(Collected data entries)
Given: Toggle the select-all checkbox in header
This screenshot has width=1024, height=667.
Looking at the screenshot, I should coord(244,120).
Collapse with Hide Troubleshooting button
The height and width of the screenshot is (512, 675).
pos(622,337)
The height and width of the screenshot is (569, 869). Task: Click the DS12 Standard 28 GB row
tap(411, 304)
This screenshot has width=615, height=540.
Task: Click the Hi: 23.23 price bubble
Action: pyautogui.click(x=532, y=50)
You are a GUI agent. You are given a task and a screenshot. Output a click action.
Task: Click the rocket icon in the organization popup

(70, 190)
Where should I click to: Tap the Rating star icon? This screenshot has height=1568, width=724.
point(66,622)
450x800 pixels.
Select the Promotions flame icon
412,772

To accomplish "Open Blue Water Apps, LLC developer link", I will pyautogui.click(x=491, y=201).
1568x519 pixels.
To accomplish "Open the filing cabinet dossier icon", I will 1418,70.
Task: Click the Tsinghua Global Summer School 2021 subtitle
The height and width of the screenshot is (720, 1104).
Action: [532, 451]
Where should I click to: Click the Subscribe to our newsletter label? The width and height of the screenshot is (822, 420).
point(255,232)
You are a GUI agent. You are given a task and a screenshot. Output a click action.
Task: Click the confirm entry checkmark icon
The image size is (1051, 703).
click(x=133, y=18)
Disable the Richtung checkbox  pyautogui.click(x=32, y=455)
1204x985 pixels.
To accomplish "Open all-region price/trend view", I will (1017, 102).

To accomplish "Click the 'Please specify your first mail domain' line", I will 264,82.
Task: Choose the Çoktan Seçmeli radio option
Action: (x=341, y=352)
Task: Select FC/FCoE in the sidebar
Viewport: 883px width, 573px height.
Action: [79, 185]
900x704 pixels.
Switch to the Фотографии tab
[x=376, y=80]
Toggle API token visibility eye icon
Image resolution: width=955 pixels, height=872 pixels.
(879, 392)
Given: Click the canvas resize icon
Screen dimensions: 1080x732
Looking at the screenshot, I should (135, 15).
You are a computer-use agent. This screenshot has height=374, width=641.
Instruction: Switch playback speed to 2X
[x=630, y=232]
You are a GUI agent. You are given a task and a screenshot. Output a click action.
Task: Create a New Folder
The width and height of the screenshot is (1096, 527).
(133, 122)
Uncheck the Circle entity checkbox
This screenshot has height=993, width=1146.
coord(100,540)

[Description of the task] Write the data out again, verbatim.

[Reply]
Given: Toggle the select-all checkbox in header
This screenshot has width=1024, height=667.
Looking at the screenshot, I should coord(244,120).
Collapse with Hide Troubleshooting button
The height and width of the screenshot is (512, 675).
pos(622,337)
The height and width of the screenshot is (569, 869). Task: Click the DS12 Standard 28 GB row
tap(411, 304)
This screenshot has width=615, height=540.
Task: Click the Hi: 23.23 price bubble
Action: pyautogui.click(x=532, y=50)
You are a GUI agent. You are given a task and a screenshot. Output a click action.
Task: Click the rocket icon in the organization popup

(70, 190)
Where should I click to: Tap the Rating star icon? This screenshot has height=1568, width=724.
point(66,622)
450x800 pixels.
Select the Promotions flame icon
412,772

To accomplish "Open Blue Water Apps, LLC developer link", I will pyautogui.click(x=491, y=201).
1568x519 pixels.
To accomplish "Open the filing cabinet dossier icon", I will 1418,70.
Task: Click the Tsinghua Global Summer School 2021 subtitle
The height and width of the screenshot is (720, 1104).
Action: [532, 451]
Where should I click to: Click the Subscribe to our newsletter label? The width and height of the screenshot is (822, 420).
point(255,232)
You are a GUI agent. You are given a task and a screenshot. Output a click action.
Task: Click the confirm entry checkmark icon
The image size is (1051, 703).
click(x=133, y=18)
Disable the Richtung checkbox  pyautogui.click(x=32, y=455)
1204x985 pixels.
To accomplish "Open all-region price/trend view", I will (1017, 102).

To accomplish "Click the 'Please specify your first mail domain' line", I will 264,82.
Task: Choose the Çoktan Seçmeli radio option
Action: (x=341, y=352)
Task: Select FC/FCoE in the sidebar
Viewport: 883px width, 573px height.
Action: [79, 185]
900x704 pixels.
Switch to the Фотографии tab
[x=376, y=80]
Toggle API token visibility eye icon
Image resolution: width=955 pixels, height=872 pixels.
(879, 392)
Given: Click the canvas resize icon
Screen dimensions: 1080x732
Looking at the screenshot, I should (135, 15).
You are a computer-use agent. This screenshot has height=374, width=641.
Instruction: Switch playback speed to 2X
[x=630, y=232]
You are a GUI agent. You are given a task and a screenshot. Output a click action.
Task: Create a New Folder
The width and height of the screenshot is (1096, 527).
(133, 122)
Uncheck the Circle entity checkbox
This screenshot has height=993, width=1146.
coord(100,540)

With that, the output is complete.